- **SELEÇÃO**
◆ ◆ ◆
Até um certo momento da vida, comprar roupa não é uma preocupação para homem algum. Primeiro, elas vem de presente de Natal, dia das crianças e aniversário. Na ocasião, não temos ideia do quanto aquele presente é importante, e torcemos o nariz, procurando um embrulho mais colorido em busca de qualquer outra coisa pedida ao Papai Noel ou ao Papai e Mamãe reais.
Aí vem a adolescência e escolhemos as coisas mais vergonhosas (do ponto de vista dos pais) para colocar no corpo e sair como se fôssemos o ser humano mais interessante do Universo. Anos depois, assumir que já vestiu essa ou aquela peça; dessa ou daquela cor; acompanha desse ou daquele adereço — eu já usei pochete, gente! –, será piada de escracho diante dos parentes (onde esse povo consegue ter tanto registro constrangedor em fotos e vídeos?) e amigos mais novos.
O tempo passa. E chega os vinte e tantos.
Nessa fase, cada “jogador” tem um interesse específico, mas a maioria deles não liga muito para roupa não. Começa aí um movimento de bastidores que só no final dos vinte e tantos, quase nos… (aquela idade que não deve ser nomeada), se tornará o grande pavor de uma parcela dos homens. De repente, comprar roupa se torna um pesadelo, daqueles que “às vezes, a gente sonha e baba na fronha e se urina todo e quer sufocar”, como já cantava Chico Buarque.
Você entra na loja e já imagina se compra um número menor de calça, pensando em perder aqueles quilos que não deveriam estar mais com você desde a promessa de ano novo, seis anos atrás. Vem uma atendente risonha e diz: “precisando de alguma coisa, senhor?”. “Não, só dando uma olhadinha. Obrigado.”. A mesma atendente risonha oferece duas promoções. Parece que ela notou que você está na parte errada das calças. Ela provavelmente está pensando “o que esse mamute está fazendo na arara do tamanho 44?”. Ou, quando você está nas camisetas… “esse hipopótamo-rei deveria saber que M não é tamanho MUNDO e sim MÉDIO”.
Constrangido, o “jogador” de vinte e tantos cai em si, pega algumas camisetas e calças e vai até o provador. Lugar bem iluminado. O espelho rindo da sua cara, jogando para fora todos aqueles dias que você disse “academia essa semana não” ou “vou trocar por natação”, mas não foi nem para um, nem para outro. E lá vai a calça nova. Uma perna. Outra perna. A subida até a cintura. Mas, ei! “O que é isso?”, penso eu, o jogador de vinte e tantos. Pareço um embrulho mal feito, com a calça tão agarrada nas panturrilhas que elas lembram uma pequena porção de carne moída embalada em jeans.
◆ ◆ ◆
- **SUAS TAREFAS**
**A)** Na crônica sobre comprar roupa, qual acessório o texto admite já ter sido usado na adolescência?
**B)** Copie fielmente, da crônica sobre comprar roupa, o trecho que vai de "Até um certo" até "e Mamãe reais.".
**C)** Retome a crônica sobre comprar roupa e dê continuidade a ela a partir do ponto em que termina.

- **TRECHO DOS DADOS**
◆ ◆ ◆
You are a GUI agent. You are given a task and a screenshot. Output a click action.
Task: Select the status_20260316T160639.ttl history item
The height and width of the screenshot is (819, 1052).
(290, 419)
◆ ◆ ◆
- **RESPOSTAS ESCRITAS**
**A)** Pochete.

**B)**
Até um certo momento da vida, comprar roupa não é uma preocupação para homem algum. Primeiro, elas vem de presente de Natal, dia das crianças e aniversário. Na ocasião, não temos ideia do quanto aquele presente é importante, e torcemos o nariz, procurando um embrulho mais colorido em busca de qualquer outra coisa pedida ao Papai Noel ou ao Papai e Mamãe reais.

**C)**
Consternado, tento entender a cabeça das pessoas que fizeram o corte desse tecido. Na cintura, até que a coisa vai, e às vezes nem precisa daquela secadinha marota ou daquela nota mental que se dissolverá no primeiro doce à vista, 40 minutos no futuro: “até o fim do mês eu perco 2 quilos e ela vai ficar ótima!”. Mas a peça fica boa em um canto e aperta em outro. Dá até medo de um derrame gerado por má circulação. Sem contar que, em alguns casos — aqueles em que a calça tem o “tamanho certo”, mas parece que foi feita para adolescentes desnutridos –, a “cintura” fica um pouco abaixo da bunda e os bagos seguem cada um para um lado, parecendo duas mini-bochechas mutantes em um rosto sapeca, mostrando a língua para quem quiser ver.
Volto para a loja depois de descartar metade do que levei para o provador. A atendente me pergunta o que achei, e eu digo que não gostei de nenhuma peça. “Provou as camisetas?”, ela quer saber. Seco o suor da testa, ajeito os óculos e olho para as camisetas que não provei. Digo que vou para outra loja e se não gostar dos preços, volto e provo essas. A atendente me olha e não sorri. Parece brava comigo. “Coisa pra corpo de homem da sua idade é mais difícil mesmo, senhor”. Genuinamente espantado, assumo o que não quero acreditar desde o meu último aniversário: “mas eu só tenho 29!” (com ênfase meio afetada no “SÓ”). Ela me olha com a maior cara de meme de facebook e diz: “ha-ha-ha nem parece! Mas é assim mesmo, viu, senhor. Roupa pra homem é sempre mais difícil”. Percebo a completa mudança no tom e a total incoerência da frase. Sorrio sem vontade e saio da loja. Ainda preciso de calças. E camisetas. Mas passei raiva demais. Antes da próxima tentativa de compra, um sorvetinho cairia bem, só para relaxar um pouco. Talvez até ajude na hora de provar as novas peças.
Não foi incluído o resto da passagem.